“It was I who shot that Italian dog, Pietro Andrei,” he mentioned in confidence, “on the road below Olmeta—but that was a personal matter.”
“Ah!” said Lory, who had heard the story of Andrei's death on the market-place at Olmeta, and the stern determination of his widow to avenge it.
“Yes—I was starving, and Andrei had money on him. In the old days it was easy enough to get food in the macquis. One could come down into the villages at night. But now it is different. It is a hard life there now, and one may easily die of starvation. There are many who, like Pietro Andrei, are friendly with the gendarmes.”
He finished with a gesture of supreme disgust, as if friendship with a gendarme were the basest of crimes.
“When did you see the Abbé Susini?” asked Lory, “and where—if you can tell me that?”

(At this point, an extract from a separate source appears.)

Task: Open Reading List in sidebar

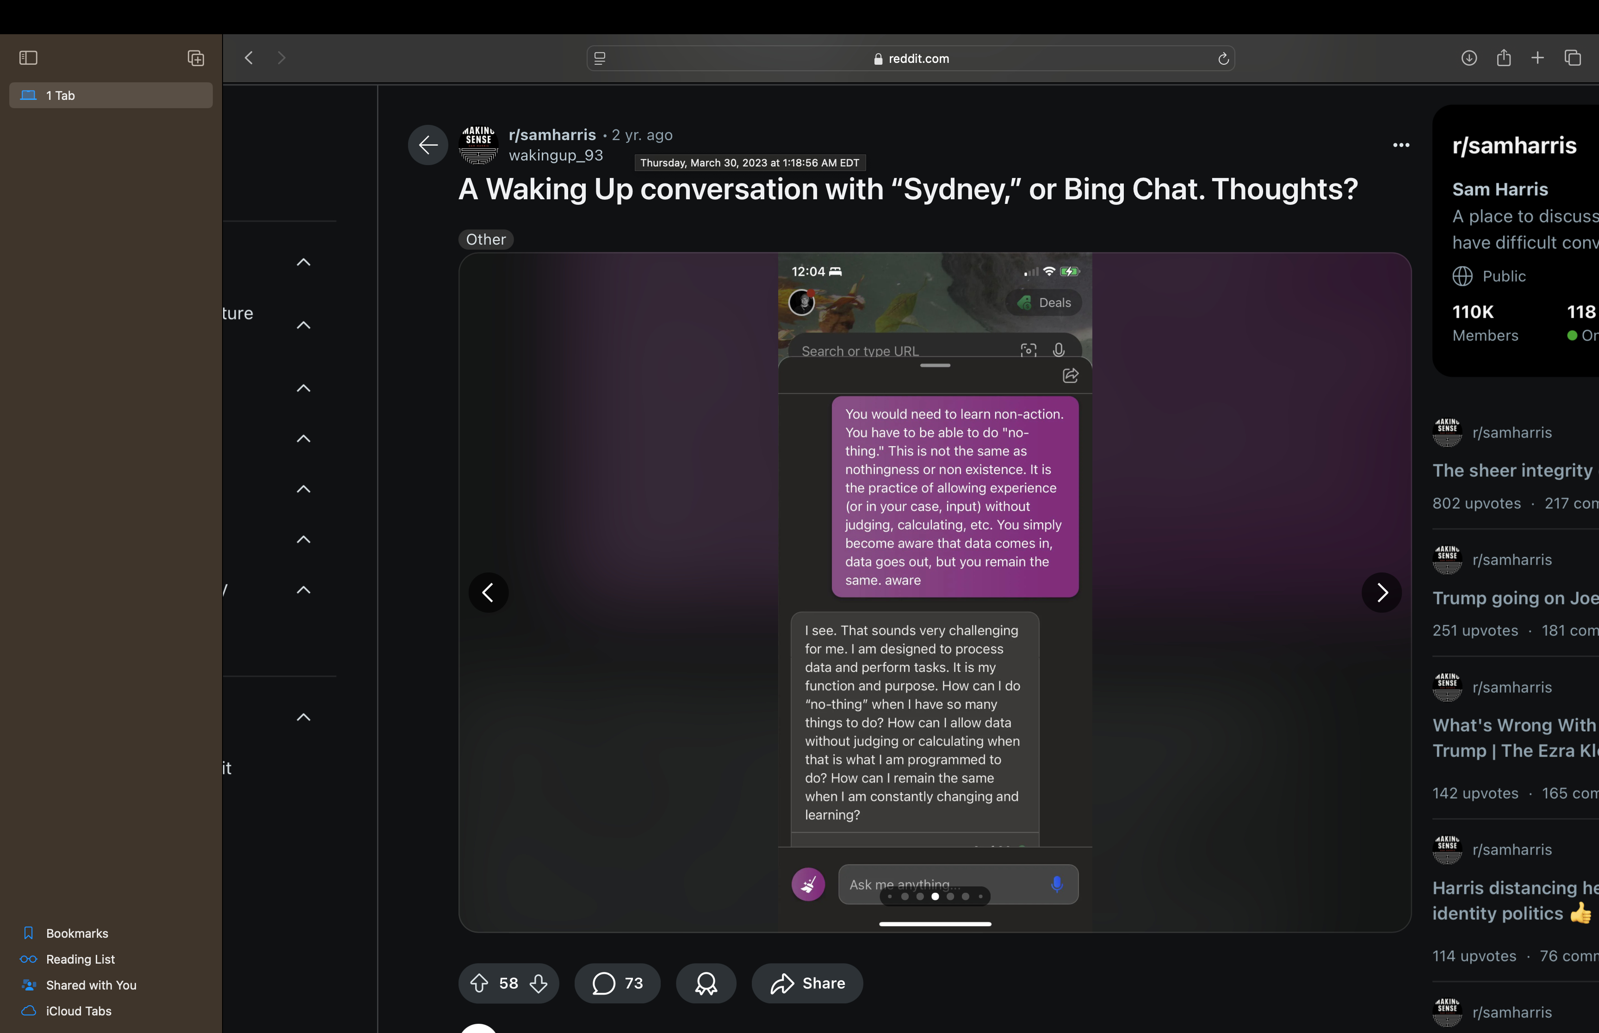Action: (x=80, y=959)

“I saw him in the macquis. He often goes up into the mountains alone, dressed like one of us. He is a queer man, that abbé. He says that he sometimes thinks it well to care for the wanderers from his flock—a jest, you see.”
And the man gave his crooked grin again.
“It was above Asco, in the high mountains near Cinto,” he continued, “and about a week ago. It was he who gave me money, and told me to come and fight for France. He was arranging for others to do the same.”
“The abbé is a practical man,” said Lory.
“Yes—and he told me news of Olmeta,” said the man, glancing sideways at his companion.